第10章 西方ニテ小競リ合イ有 鎮圧セヨ
尾崎邸の外門は確と閉じられ、人気がない。来るものを拒むようにそびえ立つ三間作りの薬医門の繋ぎ目に立ち、翠は扉の向こうに、声をかける。
「翠です。開けてください」
にわかに騒がしくなる扉の向こうに、中也はどれだけの人間が其処に居たのかと訝しむ。殺気もなく、門扉の裏で何を待っていたのだろう。
閂が外され、ゆっくりと扉が開く頃には、囲むように並ぶ人々が各人各様の表情で翠を見つめていた。両目に涙を溜めて翠に触れようとする老婆を一喝し、中年の女が人集りを掻き分けて進み出る。

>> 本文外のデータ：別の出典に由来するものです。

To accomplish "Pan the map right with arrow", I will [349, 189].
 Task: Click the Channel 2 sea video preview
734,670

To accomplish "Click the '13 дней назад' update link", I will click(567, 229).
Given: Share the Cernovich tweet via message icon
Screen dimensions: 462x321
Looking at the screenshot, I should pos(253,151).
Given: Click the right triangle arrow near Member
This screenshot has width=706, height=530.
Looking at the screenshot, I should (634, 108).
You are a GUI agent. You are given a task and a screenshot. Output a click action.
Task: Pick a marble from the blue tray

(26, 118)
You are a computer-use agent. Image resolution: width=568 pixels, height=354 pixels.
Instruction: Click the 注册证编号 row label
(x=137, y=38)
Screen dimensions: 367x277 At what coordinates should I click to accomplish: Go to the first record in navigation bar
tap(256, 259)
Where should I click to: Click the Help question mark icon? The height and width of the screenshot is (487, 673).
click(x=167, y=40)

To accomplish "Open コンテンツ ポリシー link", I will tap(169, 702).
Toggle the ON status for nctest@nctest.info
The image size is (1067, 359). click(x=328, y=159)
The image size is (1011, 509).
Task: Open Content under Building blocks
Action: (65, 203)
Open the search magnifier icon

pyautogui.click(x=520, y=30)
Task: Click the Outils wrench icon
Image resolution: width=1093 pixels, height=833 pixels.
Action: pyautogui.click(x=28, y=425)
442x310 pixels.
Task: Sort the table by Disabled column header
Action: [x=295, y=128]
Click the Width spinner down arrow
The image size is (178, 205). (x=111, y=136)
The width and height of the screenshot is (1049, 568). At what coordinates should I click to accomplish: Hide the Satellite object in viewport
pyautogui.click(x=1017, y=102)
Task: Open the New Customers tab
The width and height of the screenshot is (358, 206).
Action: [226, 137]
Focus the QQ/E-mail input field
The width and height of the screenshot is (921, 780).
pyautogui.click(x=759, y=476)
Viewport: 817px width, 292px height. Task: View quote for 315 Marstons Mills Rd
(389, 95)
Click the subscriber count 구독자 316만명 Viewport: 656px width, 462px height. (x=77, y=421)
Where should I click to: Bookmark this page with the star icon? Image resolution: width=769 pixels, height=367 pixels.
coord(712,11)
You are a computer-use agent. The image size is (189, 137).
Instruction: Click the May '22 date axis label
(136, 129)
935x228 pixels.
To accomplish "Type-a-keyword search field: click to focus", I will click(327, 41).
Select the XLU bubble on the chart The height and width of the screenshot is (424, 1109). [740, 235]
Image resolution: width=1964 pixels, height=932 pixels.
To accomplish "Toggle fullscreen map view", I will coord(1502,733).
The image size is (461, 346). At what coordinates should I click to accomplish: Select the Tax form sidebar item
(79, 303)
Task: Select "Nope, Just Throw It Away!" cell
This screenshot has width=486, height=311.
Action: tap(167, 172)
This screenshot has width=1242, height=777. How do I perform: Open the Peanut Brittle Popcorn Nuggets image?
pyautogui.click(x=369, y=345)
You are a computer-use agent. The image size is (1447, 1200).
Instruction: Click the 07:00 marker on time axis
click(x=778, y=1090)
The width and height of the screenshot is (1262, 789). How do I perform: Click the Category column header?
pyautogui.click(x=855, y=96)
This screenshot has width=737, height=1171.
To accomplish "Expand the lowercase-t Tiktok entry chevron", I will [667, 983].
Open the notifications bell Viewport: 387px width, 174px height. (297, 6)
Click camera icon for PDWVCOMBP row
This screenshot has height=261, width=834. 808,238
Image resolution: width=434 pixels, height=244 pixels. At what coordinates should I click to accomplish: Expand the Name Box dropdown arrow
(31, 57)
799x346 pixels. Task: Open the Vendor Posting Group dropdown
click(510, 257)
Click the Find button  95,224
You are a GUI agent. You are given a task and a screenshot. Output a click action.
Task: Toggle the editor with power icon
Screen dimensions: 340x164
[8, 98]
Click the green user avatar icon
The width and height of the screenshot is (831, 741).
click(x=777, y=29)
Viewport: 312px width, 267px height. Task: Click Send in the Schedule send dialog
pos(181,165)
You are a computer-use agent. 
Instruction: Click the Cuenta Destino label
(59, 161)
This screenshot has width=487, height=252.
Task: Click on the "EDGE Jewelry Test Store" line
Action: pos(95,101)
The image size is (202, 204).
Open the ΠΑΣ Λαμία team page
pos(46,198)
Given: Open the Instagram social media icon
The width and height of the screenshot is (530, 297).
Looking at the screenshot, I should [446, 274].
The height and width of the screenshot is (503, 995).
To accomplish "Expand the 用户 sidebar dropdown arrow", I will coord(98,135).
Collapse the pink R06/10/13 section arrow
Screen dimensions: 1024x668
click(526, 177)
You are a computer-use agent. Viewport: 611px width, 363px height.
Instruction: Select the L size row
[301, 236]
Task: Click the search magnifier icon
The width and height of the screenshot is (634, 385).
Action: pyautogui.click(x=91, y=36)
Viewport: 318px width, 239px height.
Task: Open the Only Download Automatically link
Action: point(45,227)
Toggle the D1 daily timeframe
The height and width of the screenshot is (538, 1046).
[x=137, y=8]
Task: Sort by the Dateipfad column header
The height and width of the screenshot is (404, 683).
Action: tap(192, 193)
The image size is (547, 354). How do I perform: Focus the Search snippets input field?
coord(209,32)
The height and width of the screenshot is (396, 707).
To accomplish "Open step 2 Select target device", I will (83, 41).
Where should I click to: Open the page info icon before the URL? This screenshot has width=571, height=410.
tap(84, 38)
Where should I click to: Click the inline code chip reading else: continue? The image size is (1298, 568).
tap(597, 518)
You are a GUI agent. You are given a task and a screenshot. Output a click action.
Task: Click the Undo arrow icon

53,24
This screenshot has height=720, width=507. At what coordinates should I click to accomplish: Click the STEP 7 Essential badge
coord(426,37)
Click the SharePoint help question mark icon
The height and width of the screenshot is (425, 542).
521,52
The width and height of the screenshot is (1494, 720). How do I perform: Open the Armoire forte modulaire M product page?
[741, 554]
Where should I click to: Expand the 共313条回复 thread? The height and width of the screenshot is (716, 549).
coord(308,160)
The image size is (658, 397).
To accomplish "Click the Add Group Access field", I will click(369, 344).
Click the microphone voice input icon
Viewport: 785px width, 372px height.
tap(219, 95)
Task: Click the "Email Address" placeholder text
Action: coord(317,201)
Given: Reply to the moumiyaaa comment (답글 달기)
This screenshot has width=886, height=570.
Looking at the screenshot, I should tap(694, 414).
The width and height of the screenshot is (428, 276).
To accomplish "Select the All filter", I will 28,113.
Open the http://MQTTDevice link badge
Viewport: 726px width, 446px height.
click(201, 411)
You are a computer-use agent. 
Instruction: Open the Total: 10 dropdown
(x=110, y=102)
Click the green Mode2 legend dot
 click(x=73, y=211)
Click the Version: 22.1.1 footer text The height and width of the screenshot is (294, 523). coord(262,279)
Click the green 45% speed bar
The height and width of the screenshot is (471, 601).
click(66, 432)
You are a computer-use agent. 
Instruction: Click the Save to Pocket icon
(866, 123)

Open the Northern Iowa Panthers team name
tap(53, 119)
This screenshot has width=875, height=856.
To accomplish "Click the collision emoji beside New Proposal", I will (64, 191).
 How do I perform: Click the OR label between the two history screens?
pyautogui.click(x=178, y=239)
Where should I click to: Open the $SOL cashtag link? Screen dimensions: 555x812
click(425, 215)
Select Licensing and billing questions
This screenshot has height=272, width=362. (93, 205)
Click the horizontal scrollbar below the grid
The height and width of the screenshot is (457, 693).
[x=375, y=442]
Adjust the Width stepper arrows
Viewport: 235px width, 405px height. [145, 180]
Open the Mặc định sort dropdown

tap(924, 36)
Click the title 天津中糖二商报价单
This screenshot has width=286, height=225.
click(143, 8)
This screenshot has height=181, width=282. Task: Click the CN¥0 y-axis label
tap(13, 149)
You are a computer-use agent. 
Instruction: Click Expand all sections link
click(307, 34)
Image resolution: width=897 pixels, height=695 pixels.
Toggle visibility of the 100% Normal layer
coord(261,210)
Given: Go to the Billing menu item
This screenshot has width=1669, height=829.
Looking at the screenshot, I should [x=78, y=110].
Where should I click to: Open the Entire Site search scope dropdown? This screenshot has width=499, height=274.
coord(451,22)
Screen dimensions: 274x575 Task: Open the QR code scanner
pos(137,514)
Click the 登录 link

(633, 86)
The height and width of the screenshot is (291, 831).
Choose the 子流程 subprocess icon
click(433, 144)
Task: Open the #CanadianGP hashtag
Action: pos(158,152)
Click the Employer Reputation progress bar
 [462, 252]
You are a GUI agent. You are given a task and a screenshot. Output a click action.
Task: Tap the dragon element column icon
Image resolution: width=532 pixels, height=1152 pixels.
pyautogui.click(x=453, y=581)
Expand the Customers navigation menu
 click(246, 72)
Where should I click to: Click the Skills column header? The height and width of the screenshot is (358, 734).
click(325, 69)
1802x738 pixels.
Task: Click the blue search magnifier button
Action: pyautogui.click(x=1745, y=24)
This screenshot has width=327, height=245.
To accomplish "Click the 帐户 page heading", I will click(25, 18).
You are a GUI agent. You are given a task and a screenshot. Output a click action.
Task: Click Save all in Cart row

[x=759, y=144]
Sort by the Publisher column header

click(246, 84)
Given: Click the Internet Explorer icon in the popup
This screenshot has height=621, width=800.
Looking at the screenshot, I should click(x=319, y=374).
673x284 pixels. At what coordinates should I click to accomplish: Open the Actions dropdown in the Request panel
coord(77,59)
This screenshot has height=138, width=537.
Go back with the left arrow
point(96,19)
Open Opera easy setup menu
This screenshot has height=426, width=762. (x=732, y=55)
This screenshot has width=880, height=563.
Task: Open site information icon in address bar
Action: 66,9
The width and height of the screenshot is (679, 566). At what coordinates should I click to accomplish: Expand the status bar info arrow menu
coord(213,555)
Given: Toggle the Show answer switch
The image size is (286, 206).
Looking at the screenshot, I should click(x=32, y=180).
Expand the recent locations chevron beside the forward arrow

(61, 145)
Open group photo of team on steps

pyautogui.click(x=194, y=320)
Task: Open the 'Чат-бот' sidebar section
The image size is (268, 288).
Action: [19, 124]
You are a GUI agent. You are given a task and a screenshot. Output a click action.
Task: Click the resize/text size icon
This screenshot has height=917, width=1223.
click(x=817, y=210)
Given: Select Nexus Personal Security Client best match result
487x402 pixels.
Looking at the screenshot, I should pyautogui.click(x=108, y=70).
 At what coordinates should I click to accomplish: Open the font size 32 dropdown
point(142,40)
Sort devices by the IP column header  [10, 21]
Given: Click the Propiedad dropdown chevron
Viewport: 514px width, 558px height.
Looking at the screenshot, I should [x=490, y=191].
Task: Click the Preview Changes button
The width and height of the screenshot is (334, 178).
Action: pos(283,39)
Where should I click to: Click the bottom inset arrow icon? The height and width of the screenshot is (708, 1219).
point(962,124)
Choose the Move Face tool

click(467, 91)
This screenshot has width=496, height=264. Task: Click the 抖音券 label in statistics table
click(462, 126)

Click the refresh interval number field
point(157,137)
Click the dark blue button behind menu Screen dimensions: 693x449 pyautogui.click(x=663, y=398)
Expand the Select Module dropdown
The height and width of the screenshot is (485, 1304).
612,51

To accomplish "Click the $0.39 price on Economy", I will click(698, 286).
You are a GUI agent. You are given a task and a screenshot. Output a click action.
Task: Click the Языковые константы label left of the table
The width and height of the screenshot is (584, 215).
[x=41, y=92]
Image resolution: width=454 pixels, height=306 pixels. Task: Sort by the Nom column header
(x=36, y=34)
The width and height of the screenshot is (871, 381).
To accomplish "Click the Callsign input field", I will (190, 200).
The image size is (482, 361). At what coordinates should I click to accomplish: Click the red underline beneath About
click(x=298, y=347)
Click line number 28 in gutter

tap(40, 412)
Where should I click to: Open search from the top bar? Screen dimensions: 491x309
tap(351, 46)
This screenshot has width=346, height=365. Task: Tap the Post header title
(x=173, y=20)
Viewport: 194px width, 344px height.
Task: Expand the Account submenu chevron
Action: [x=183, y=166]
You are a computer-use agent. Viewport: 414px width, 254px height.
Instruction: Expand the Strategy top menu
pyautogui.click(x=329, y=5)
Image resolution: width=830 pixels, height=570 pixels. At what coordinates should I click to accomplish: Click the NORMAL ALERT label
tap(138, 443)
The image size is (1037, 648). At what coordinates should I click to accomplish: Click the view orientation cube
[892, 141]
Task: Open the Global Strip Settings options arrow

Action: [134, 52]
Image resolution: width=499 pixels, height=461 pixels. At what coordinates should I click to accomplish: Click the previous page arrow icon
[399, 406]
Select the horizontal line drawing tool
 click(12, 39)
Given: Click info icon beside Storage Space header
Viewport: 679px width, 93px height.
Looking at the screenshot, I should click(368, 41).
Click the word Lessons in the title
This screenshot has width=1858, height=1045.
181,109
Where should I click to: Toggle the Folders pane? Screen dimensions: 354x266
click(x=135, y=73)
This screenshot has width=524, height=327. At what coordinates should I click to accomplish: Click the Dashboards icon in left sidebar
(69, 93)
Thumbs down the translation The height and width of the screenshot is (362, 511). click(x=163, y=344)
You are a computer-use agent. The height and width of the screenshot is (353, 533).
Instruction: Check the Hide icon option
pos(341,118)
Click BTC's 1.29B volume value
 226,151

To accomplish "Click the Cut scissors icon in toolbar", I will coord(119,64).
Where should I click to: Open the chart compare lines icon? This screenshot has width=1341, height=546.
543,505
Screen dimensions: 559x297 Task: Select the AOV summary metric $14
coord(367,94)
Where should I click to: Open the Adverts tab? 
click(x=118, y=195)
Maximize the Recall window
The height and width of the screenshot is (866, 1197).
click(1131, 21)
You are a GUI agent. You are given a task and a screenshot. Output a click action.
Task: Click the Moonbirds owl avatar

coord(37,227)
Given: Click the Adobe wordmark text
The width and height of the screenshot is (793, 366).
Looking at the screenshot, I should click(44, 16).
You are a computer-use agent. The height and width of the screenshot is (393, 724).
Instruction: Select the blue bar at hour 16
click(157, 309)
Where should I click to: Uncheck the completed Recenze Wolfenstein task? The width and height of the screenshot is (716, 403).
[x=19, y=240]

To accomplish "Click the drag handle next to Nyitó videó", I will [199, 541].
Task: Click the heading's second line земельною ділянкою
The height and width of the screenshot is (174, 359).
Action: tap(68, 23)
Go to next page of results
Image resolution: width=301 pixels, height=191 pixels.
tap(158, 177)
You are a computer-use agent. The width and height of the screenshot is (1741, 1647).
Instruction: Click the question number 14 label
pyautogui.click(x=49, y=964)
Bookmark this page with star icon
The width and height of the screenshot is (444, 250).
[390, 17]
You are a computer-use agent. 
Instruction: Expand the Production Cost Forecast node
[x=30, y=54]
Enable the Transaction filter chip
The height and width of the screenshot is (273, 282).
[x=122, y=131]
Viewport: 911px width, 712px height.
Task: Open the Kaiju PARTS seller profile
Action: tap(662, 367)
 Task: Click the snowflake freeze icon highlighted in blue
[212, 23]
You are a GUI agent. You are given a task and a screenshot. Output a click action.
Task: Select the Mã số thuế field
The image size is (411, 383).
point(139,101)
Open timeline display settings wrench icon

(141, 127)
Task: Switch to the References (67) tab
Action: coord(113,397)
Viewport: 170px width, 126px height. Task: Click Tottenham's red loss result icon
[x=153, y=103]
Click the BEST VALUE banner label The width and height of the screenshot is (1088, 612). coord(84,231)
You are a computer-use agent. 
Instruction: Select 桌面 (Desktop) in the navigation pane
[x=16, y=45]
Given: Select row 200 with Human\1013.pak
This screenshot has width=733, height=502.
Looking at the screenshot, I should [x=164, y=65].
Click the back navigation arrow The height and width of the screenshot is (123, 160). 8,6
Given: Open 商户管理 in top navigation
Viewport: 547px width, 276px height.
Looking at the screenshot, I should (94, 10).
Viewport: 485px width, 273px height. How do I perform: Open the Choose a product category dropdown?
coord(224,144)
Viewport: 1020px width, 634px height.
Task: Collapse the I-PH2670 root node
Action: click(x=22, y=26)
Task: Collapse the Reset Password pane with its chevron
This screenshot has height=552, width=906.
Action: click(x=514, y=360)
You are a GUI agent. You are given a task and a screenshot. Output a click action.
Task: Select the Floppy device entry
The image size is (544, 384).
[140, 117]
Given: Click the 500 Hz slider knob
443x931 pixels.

「今更何の用じゃ、小娘。巷で神子を名乗る偽物が騒いでおると聞くが、其方かのぅ」
女の侮辱に、翠はひとつ息を吸ってから、堪え切れないと云うように吹き出した。お手本のような高笑いに、女は両手を握り締めて震えている。
「偽物?其れは貴女では?何なら九尾を連れて来ては如何です。何方が本物かはっきりさせても、私は困りませんよ」
顔を覗き込む様に煽る翠を、女は震える手で平手打ちした。殴られて尚、声を漏らして嗤う翠と中也を交互に見やって、女が吐き捨てる。